Shaping the Edges… Starting With Yourself

Strategic Innovations Group, Inc.
Ascent Publication
5 min readJul 20, 2017

--

In the context of possibility, transparency and calling, we can now consider how personal values can define shape vision and leadership. But first, the values.

‘It’s at the edges that a shape is formed,” said my friend, the very wise Mr. Storm.

But what are the edges? I think the edges are our values. “What do you care about?” is what I often ask a leader when I begin working with them. It’s relevant to all, as evidenced by the back-to-back meetings I had one day with a CEO of a big company right after I had done an “informational interview” for the college-aged son of a friend. What we care about shines a light on what we value, no matter our age, our title or our career stage.

After working in big companies for more than two decades, I was thinking seriously about starting my own company. At the time I was commuting between Seattle and Orlando. At the beginning of each leg of my cross-country journey (every weekend for months) I would take out a file and look at my attempt to write the values of the company that I was coming closer and closer to starting.

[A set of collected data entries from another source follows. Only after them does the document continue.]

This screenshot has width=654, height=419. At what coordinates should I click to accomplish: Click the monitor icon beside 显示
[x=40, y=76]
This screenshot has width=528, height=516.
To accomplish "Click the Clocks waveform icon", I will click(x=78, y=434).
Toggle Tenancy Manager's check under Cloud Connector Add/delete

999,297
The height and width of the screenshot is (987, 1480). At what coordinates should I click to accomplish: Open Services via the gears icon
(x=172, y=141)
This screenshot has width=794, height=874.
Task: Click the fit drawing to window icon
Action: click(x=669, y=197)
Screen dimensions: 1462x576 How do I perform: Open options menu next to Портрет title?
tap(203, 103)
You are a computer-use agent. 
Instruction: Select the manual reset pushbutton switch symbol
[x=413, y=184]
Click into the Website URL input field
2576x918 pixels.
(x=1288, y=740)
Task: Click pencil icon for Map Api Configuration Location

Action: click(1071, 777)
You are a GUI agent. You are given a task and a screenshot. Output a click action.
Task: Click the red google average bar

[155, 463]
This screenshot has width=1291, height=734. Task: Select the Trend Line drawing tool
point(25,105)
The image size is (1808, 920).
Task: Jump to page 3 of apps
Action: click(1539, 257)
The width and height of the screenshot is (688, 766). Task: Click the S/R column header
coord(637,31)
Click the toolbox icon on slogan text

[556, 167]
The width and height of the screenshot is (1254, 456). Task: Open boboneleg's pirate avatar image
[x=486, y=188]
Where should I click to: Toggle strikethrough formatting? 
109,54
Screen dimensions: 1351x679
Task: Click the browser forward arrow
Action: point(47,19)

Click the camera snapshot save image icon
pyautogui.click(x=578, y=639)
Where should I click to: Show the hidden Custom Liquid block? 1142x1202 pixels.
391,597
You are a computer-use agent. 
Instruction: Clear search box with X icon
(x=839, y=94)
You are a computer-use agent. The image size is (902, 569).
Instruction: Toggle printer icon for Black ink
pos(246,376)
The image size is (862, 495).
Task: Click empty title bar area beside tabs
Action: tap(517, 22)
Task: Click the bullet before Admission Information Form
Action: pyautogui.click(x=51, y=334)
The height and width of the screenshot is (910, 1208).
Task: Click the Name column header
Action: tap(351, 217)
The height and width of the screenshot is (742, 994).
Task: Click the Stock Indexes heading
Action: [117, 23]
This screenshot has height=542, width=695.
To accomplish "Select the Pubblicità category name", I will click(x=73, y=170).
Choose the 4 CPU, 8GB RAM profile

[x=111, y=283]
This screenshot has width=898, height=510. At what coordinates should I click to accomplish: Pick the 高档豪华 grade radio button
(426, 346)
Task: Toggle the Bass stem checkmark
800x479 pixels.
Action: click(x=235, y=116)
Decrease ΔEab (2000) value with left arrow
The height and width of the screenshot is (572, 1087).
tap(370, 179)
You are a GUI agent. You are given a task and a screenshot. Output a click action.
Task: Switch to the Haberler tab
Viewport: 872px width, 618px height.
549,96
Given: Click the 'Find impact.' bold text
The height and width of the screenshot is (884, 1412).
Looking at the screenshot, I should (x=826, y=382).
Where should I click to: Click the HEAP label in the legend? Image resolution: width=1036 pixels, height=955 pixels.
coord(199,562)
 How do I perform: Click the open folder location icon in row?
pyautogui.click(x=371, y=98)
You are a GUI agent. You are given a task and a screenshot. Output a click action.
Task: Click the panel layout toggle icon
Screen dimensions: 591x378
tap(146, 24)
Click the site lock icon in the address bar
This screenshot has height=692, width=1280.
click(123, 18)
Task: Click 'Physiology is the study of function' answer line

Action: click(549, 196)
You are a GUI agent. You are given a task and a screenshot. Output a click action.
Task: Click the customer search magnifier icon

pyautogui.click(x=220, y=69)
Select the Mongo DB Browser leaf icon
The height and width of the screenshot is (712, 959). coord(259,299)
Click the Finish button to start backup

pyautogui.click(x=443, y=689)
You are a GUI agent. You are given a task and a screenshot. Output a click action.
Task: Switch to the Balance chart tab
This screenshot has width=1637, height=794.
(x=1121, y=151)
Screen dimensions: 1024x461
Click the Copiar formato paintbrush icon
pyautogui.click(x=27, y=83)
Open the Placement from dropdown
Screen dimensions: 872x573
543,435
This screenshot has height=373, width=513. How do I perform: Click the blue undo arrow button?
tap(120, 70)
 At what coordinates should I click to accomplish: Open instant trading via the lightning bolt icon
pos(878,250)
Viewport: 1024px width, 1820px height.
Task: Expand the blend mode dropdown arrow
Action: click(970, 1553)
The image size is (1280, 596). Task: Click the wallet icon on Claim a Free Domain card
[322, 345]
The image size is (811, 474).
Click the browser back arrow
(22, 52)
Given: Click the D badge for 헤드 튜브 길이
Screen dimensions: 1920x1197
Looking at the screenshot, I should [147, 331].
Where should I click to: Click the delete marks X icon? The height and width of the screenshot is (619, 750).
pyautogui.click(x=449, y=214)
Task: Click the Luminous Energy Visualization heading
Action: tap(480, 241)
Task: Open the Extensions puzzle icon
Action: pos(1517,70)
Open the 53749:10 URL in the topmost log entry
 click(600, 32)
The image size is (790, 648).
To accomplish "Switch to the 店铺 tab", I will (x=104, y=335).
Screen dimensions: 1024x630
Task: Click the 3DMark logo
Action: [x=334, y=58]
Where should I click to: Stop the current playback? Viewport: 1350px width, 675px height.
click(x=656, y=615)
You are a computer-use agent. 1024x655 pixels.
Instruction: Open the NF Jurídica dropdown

So many things that mattered to me in my professional life. I tried to figure out what would be so great about this new adventure that it would make me leave a satisfying, high-paying and relatively fulfilling job to start something with no predictability, no security, no guarantee of success, no path to long-term wealth creation and no health insurance.

In that exercise, I wrote down a lot of things. I wanted to work with people I respected. I wanted to laugh. I wanted to do important work. I wanted to work with (but not for) big organizations. I wanted to be in a place that saw my strengths as strengths and not as the extreme when they converted themselves to weaknesses.

My lists were long. Eventually they started to converge upon themselves.

And then one day I had an epiphany — it wasn’t just what mattered professionally. It was what mattered personally.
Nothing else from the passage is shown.